Quels termes éviter pour réduire les risques d’un contrat d’ingénierie ?
On communique beaucoup sur nos succès. Ici, je vais vous parler d’un échec causé par l’enthousiasme. On y croit, on veut l’affaire, on signe, et c’est le début des ennuis .
Vous est-il déjà arrivé de froncer les sourcils devant telle ou telle clause ? Vous a-t-on déjà rassuré avec : « Cette clause est standard, mais on ne l’applique jamais. Surtout pas avec vous. » ? Ça m’est arrivé, je l’ai cru car nous étions confiants et voulions gagner l’affaire. Alors on se persuade que tout va bien se passer, et à la fin on regrette… Tout ça parce que des termes du contrat étaient ambigüs.
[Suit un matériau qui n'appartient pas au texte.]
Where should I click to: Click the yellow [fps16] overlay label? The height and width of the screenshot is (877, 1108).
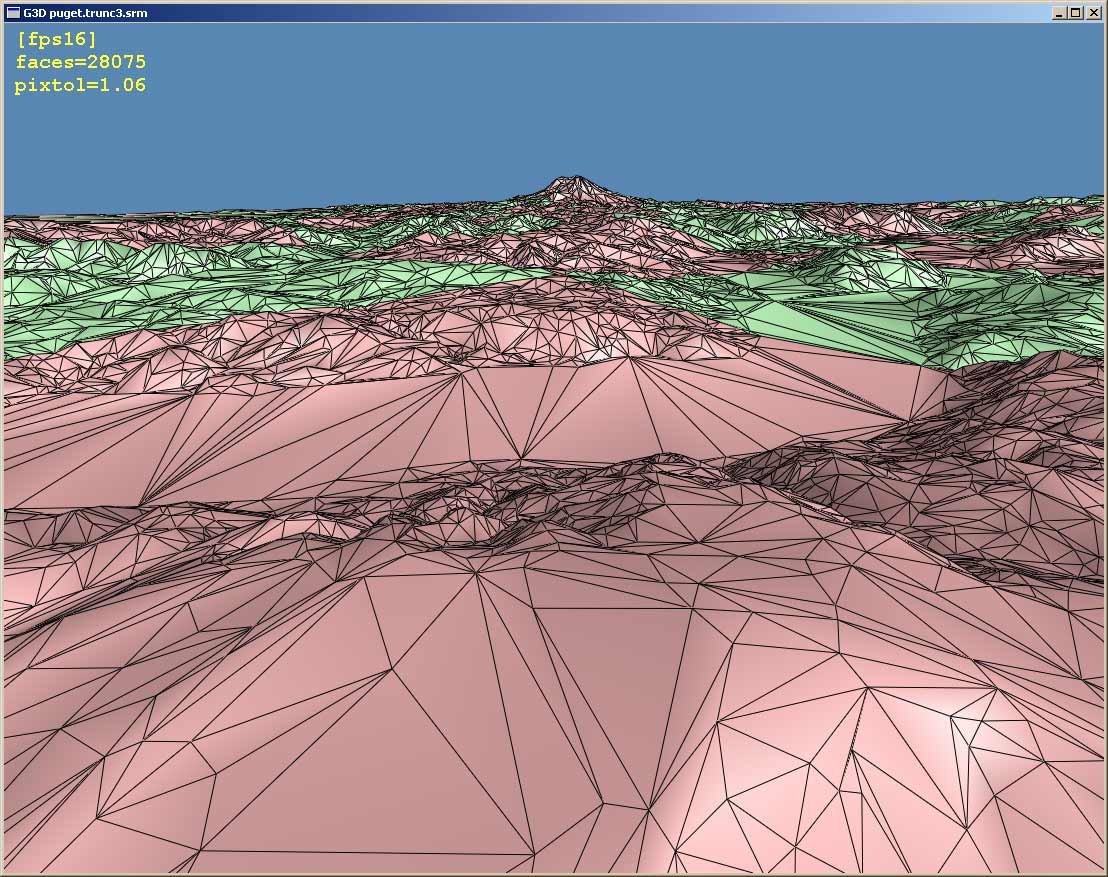pos(57,39)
Deux facteurs sont très importants : les termes eux-mêmes, avec leur degré d’ambiguïté, l’intention des parties au moment de la signature.
Alors comment fonctionne le piège de l’ambiguité ? Et comment s’en prémunir ?
Une exigence est ambigüe si deux personnes peuvent la comprendre différemment. Dans notre cas, le projet a échoué à cause du jargon utilisé : « Le client fournira tous les éléments du basic design au démarrage du projet » (je simplifie). Nous avions accepté cette formulation en nous basant sur notre propre interprétation, à savoir une spécification fonctionnelle des sous-systèmes. Or notre client nous a fourni, en toute bonne foi, des schémas de principe avec des boites et des flèches. Le projet a été abandonné plusieurs mois plus tard, faute de se mettre d’accord sur une limite de fourniture.
En France, les tribunaux s’appuient sur la « commune intention des parties ». Autrement dit, il est difficile de défendre une autre interprétation que celle qui vous a poussé à signer ! Aux États-Unis, on distingue les ambiguïtés « patentes » et « latentes ». De manière intéressante, les premières sont considérées si évidentes qu’il est de la responsabilité du fournisseur de les clarifer avant de s’engager. Alors que les secondes sont plus subtiles et seront au contraire interprétées en sa faveur.
Quelles leçons en tirer ?
Bannir le jargon technique et revenir à une base précise, testable, avec des exemples. Éviter les termes comme « optimal », « suffisant », « état de l’art », « conforme aux usages », « meilleurs efforts ». Ils s’invitent quand le client ne sait pas décrire ce qu’il veut. Les accepter est une quasi-garantie de désaccord sur le livrable. Au contraire, il faut détailler les attendus et exigences le plus tôt possible. Soit avant la signature, soit juste après à condition d’avoir négocié un point d’arrêt ultérieur.
Avoir un dialogue approfondi avec son client au moment de la négociation. Partager nos intentions, questions, doutes, forces et certitudes. Questionner beaucoup ! Il y a beaucoup d’humain là-dedans, car on s’éloigne du formalisme contractuel. La confiance reste la base du commerce. Malheureusement, ce n’est pas toujours possible, surtout dans les marchés publics.